Architecture Presentation

As I sketch the architecture approach, write down the key business goals and quality attributes you hear being mentioned (perhaps implicitly; remember the project will not necessarily use the same jargon).

I sketched out a brief runtime architecture diagram.

Architecture Questions

To help identify the risks and drivers of this system, I want you to formulate some exposition questions you would have if you were helping to analyze this approach for its technical soundness. What questions would help find potential problems and omissions?

Deriving architecture questions

In groups of 3-4,

  1. rapidly generate a list of questions. Don’t stop to analyze the questions; just get a bunch on paper.
  2. Erase unpromising questions or scratch them off.
  3. Underline the most useful or exciting questions.
  4. Prepare one of those to share with the class.

Architecture Drivers

In your group, compare notes on the last two presentations and identify the key architecture drivers you think this new system has.

Scenario Generation

For each of the drivers, propose a scenario that will show how well the architecture drivers will support the scenario. Scenarios are intended to map to (satisfy) business drivers.

Scenarios

Scenarios have these parts:

Aspect Details
Scenario Name
Business Goals
Quality Attributes
Stimulus
Stimulus Source
Response
Response Measure

  • business goals: the impacted business goals
  • quality attributes: the key QA involved in this scenario
  • source – an entity that generates a stimulus
  • stimulus – a condition that affects the system
  • response – the activity that results because of the stimulus
  • response measure – the measure by which the system’s response will be evaluated

We then worked out a scenario in class to show the template.

The textbook has good examples on the inside front cover.

A QAS is like an acceptance test or system test. It allows you to see to what extent the proposed design will meet the scenario.

Utility Tree

Once you have a few scenarios, you can begin to group them by quality attribute.

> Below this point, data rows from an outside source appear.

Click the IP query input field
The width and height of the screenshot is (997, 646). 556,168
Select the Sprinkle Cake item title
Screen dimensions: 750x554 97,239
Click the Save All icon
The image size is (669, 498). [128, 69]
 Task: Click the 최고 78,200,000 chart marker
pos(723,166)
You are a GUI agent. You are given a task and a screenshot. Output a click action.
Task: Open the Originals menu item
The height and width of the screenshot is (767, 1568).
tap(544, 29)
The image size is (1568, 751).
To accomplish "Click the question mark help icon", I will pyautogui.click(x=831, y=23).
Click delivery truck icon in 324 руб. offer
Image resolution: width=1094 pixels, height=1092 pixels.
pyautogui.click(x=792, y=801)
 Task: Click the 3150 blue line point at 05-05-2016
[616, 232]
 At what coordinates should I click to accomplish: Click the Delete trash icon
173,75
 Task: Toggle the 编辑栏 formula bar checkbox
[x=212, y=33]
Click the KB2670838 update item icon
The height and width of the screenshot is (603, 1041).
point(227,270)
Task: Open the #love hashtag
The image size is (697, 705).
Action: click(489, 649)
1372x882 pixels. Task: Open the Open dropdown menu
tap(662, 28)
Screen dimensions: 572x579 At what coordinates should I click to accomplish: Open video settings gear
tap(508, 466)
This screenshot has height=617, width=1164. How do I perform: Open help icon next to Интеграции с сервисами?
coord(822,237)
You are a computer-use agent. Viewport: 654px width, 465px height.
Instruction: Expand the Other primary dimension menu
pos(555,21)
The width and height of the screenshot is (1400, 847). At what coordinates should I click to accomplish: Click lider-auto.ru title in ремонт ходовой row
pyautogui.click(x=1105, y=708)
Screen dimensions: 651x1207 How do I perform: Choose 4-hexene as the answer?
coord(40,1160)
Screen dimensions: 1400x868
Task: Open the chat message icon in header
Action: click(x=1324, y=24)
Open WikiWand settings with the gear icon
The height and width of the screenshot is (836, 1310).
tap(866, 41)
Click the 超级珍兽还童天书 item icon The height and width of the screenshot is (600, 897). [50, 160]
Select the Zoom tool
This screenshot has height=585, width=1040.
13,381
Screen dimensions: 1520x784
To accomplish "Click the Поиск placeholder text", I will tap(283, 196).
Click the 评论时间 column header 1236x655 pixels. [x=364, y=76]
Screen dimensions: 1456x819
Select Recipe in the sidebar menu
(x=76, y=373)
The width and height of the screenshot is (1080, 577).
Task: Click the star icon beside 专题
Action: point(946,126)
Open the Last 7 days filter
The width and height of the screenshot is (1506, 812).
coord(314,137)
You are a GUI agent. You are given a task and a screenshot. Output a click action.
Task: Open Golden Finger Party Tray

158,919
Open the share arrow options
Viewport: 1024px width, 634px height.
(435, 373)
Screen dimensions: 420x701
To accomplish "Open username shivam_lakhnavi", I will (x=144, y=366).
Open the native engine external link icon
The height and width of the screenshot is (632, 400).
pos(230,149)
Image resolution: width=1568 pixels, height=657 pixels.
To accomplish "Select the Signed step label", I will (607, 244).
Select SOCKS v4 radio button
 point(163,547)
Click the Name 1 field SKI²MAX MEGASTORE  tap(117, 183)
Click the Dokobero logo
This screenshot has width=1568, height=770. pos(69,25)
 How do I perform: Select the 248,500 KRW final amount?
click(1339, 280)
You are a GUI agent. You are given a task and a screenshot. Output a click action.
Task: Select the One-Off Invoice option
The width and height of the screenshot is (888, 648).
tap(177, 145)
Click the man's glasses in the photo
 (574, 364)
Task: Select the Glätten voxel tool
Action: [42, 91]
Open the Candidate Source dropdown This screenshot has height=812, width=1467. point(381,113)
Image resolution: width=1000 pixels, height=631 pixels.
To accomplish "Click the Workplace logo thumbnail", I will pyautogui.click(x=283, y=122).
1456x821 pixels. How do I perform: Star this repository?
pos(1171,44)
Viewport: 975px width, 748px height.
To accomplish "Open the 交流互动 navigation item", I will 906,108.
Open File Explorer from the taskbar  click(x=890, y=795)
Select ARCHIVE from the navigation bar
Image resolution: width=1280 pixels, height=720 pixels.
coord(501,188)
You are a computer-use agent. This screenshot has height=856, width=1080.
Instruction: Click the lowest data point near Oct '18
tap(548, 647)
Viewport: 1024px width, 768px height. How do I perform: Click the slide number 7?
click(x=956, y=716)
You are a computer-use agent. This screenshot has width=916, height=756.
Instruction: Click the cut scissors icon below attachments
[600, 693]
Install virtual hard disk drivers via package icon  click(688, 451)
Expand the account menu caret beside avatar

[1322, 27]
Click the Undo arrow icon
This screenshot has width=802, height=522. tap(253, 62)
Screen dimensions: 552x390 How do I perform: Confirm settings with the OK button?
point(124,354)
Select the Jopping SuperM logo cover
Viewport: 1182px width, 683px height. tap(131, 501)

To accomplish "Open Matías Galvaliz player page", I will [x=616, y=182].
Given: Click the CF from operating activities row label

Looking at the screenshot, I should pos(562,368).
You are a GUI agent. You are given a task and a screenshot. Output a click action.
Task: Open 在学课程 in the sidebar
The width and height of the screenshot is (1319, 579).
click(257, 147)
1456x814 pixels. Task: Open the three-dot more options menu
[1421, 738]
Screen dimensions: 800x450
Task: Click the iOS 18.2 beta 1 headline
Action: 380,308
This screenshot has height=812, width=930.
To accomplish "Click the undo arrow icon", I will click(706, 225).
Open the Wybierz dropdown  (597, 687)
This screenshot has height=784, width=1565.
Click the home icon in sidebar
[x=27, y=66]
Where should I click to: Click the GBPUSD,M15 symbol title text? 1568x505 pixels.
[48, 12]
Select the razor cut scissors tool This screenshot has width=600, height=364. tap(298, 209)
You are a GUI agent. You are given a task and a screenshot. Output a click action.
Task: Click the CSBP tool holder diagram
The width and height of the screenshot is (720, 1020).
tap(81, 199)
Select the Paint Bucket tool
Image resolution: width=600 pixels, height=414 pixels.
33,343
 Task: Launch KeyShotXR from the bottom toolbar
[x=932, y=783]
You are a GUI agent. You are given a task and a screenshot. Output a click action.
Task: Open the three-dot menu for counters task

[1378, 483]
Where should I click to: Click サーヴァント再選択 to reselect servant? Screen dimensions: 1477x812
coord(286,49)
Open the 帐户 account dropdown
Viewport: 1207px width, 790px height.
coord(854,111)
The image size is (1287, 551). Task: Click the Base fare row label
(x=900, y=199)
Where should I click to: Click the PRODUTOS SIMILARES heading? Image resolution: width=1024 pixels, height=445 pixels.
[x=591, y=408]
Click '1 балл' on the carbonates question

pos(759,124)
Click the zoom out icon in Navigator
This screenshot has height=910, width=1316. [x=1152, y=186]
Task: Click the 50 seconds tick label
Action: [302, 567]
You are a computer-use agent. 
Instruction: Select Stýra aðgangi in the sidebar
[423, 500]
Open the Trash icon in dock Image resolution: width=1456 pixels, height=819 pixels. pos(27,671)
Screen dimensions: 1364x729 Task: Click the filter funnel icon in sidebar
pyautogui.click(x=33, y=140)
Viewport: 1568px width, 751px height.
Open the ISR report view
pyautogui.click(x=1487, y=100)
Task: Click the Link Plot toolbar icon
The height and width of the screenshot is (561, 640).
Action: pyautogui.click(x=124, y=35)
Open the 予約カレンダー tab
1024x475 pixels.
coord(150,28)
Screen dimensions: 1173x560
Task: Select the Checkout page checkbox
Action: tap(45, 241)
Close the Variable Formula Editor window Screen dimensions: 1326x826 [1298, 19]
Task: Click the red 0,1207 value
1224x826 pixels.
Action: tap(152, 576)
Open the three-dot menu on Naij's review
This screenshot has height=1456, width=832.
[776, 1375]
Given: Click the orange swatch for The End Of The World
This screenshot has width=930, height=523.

Furthermore, we need to prioritize our scenarios because we can’t fix them all.

We want to give the stakeholders the 5 or 6 scenarios that we feel (that is, the stakeholders and the review team) are most important to the business (H), and most difficult to fix or implement (H).

Summary

  • To build a good system architecture, need to know who cares (stakeholders).
  • Capture their needs as requirements.
  • Next, find the architecturally significant requirements
  • From these, derive scenarios that can test the proposed architecture (or existing system).